Schools, children, parents and social media – an incendiary mix
The recent sharing of compromising material on social media and the potential legal repercussions for more than 1,000 school children has led to a predictable amount of public hand-wringing.
According to a recent Red Barnet survey, one in ten children confessed to having taken a photo of a classmate in a state of undress and uploading it onto social media without their consent.
When questioned, a number of the children who have uploaded compromising material have denied having malicious intent, but have admitted to being fixated on getting ‘likes’ and, through them, attaining social acceptance and status amongst their peers.
Schools enter the fray
So the central question remains: what can be done about this and is it a job for parents – or should schools take a more active part?
Some schools already seem to have picked up the baton. At Amager Fælled Skole there has been a focus on educating children on how to behave on the internet for a number of years now.
Pupils in the three oldest classes have a subject on the curriculum that comprises IT know-how, how to be a critical user of the media, and tuition on social media ethics, reports DR Nyheder.
One of the themes dealt with is the illegal sharing of intimate pictures and videos.
“As a school, we take web ethics and internet culture very seriously and we put a great deal of effort into making pupils aware that it is very bad to share offensive material,” said school head Torben Højman Jensen.
A popular measure
And the pupils seem to agree. When 14-year-old Julie Nielsen was on a week-long field trip together with her class, pupils were not allowed to take their mobile phones with them. Julie felt that this was positive.
“It’s crazy to think that you can be frightened of having your photo taken at a school week-long field trip just because you are together with your class-mates,” she said.
At least the ban would hopefully ensure that she would not be the subject of embarrassing pictures that would circulate forever on social media. The school also has rules on the use of mobiles in school time.

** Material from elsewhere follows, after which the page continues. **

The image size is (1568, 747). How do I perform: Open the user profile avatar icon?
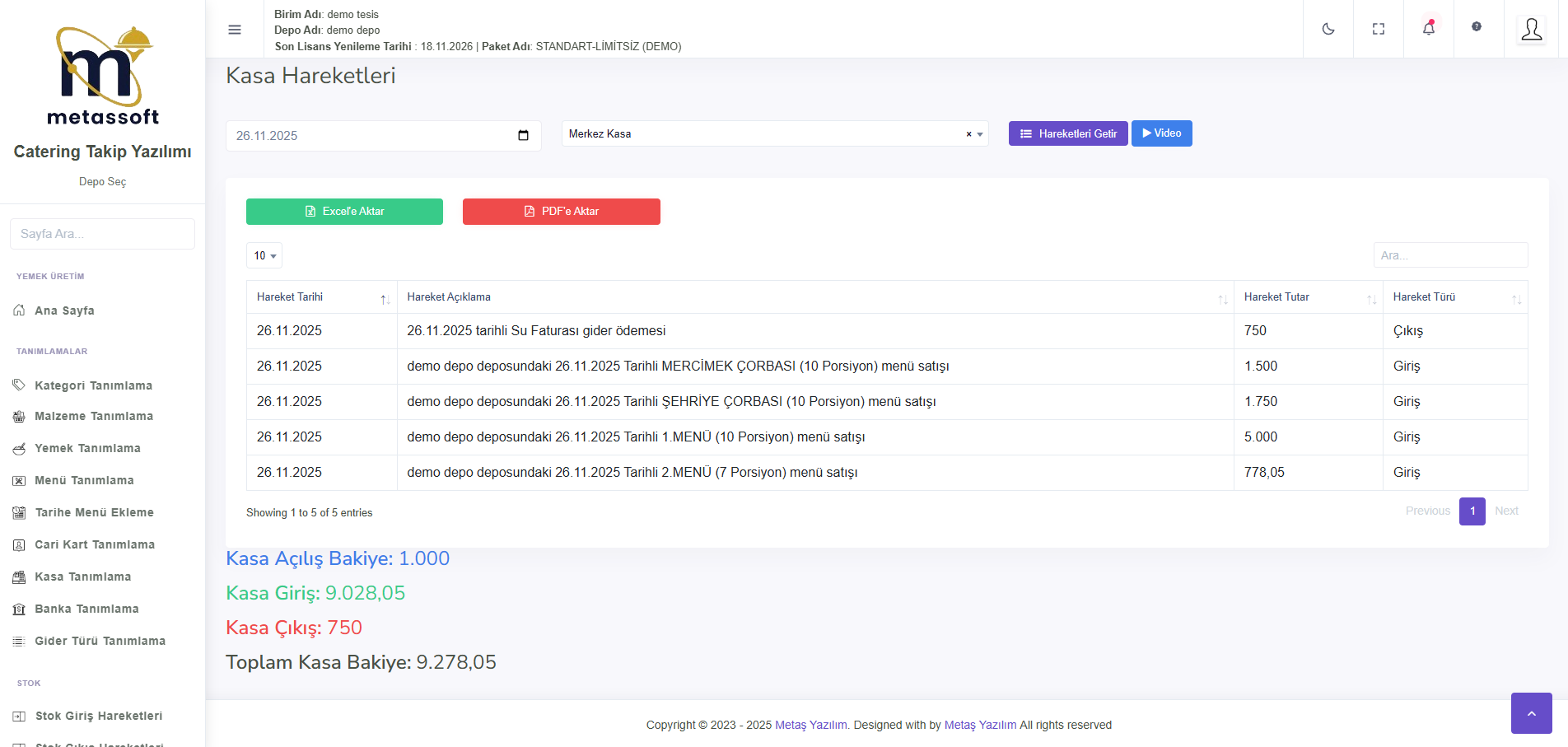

More action needed from parents
However, parents must also take a more active part, argues one of the teachers at the school, Tina Westergaard.
“We have children who’ve been equipped with digital tools since they were perhaps five or six years old, and then we expect that they can just get on with it themselves,” she said.
“When they cycle around in traffic, we don’t expect them to have learnt the rules themselves, so we ought to look more introspectively: when we single out the children [for wrongdoing], there are nine fingers pointing at ourselves.”
Westergaard adds that schools ought to discuss issues such as digital behaviour at parent’s meetings.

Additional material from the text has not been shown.